Albert Frederick "Fritz" Mutti, III (born 13 February 1938) is a retired American bishop of the United Methodist Church, elected in 1992.

==Birth and family==
Mutti was born in Hopkins, Missouri, the son of Albert Frederick Mutti, Jr. and Phyllis M. (Turner) Mutti. All his life he has been identified by the nickname, "Fritz." He married Etta Mae McClurg, also of Hopkins, Missouri (his high school sweetheart) 7 June 1959. They are the parents of three sons: Timothy Allen, John Frederick and Martin Kent. Both Tim and Fred died of A.I.D.S. They are also the grandparents of Siobhan M. Williams (daughter of John Frederick).

==Education==
Fritz graduated from Hopkins High School. He then earned an A.B. from Central Methodist College in 1960, and an M.Div. degree from Garrett Theological Seminary in 1963. His D.Min. is from Saint Paul School of Theology (1975).

==Ordained ministry==
Fritz was admitted on trial and ordained a Deacon in the former Missouri Annual Conference of The Methodist Church in 1961. He was admitted to Full Connection and ordained an Elder in the Missouri West Annual Conference in 1963. Both ordinations were accomplished by Bishop Eugene Frank.

Rev. Mutti served a variety of appointments as a Pastor, beginning as a Student Pastor in Missouri and Indiana.
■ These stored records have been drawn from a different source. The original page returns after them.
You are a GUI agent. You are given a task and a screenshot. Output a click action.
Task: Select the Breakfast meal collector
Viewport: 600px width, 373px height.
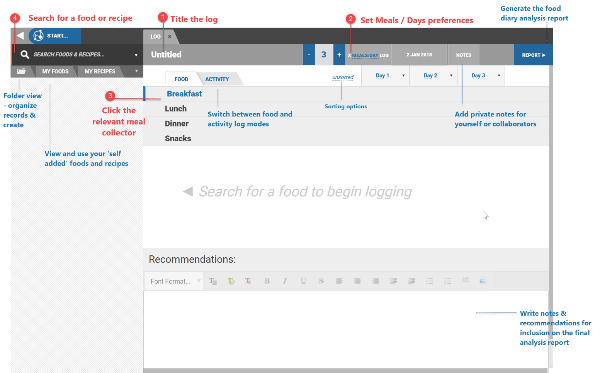click(x=184, y=94)
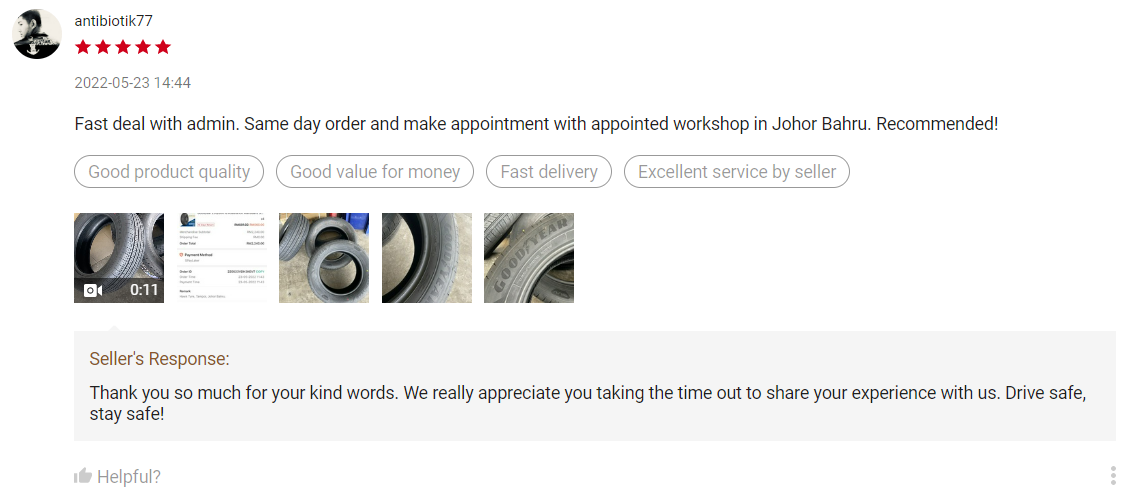Select the "Good product quality" tag
This screenshot has height=503, width=1136.
coord(169,172)
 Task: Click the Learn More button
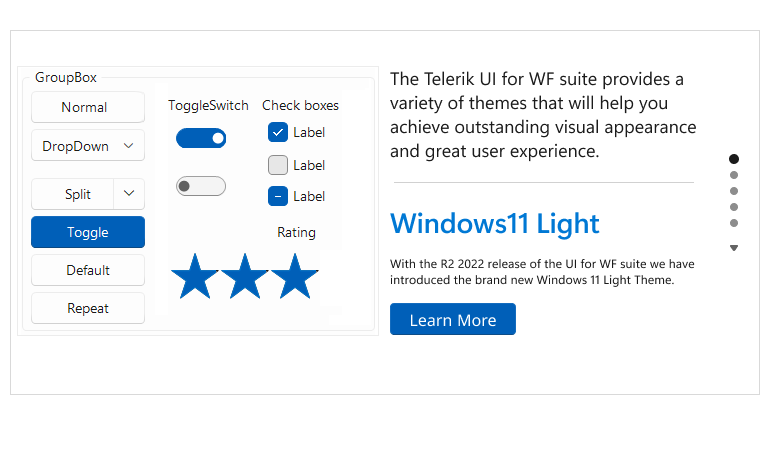pyautogui.click(x=453, y=320)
Following seminary graduation he was the Pastor of the Union Star-Star Chapel-Oak Grove circuit for two years. From there he moved to Savannah becoming the Founding Pastor of the Crossroads Ecumenical Cooperative Parish.

He was a member of the Missouri West Conference Staff for eight years, serving first as Director of Education and Camping, then as Conference Council Director. In 1982 Dr. Mutti was appointed Senior Pastor of the First U.M.C., Blue Springs, Missouri. He was then appointed Superintendent of the Central District in 1987, and of the Kansas City North District in 1989.

Throughout his career in ordained ministry he was elected a delegate to five Jurisdictional Conferences and four General Conferences of the U.M. Church. He led his conference's delegation in 1984, 1988 and 1992. He also served as a Director of the U.M. General Board of Discipleship (1980–88) and of the General Board of Global Ministries (1988–92).

==Episcopal ministry==

Fritz Mutti was elected to the Episcopacy by the South Central Jurisdictional Conference of the U.M. Church in 1992. He was assigned to the Kansas episcopal area.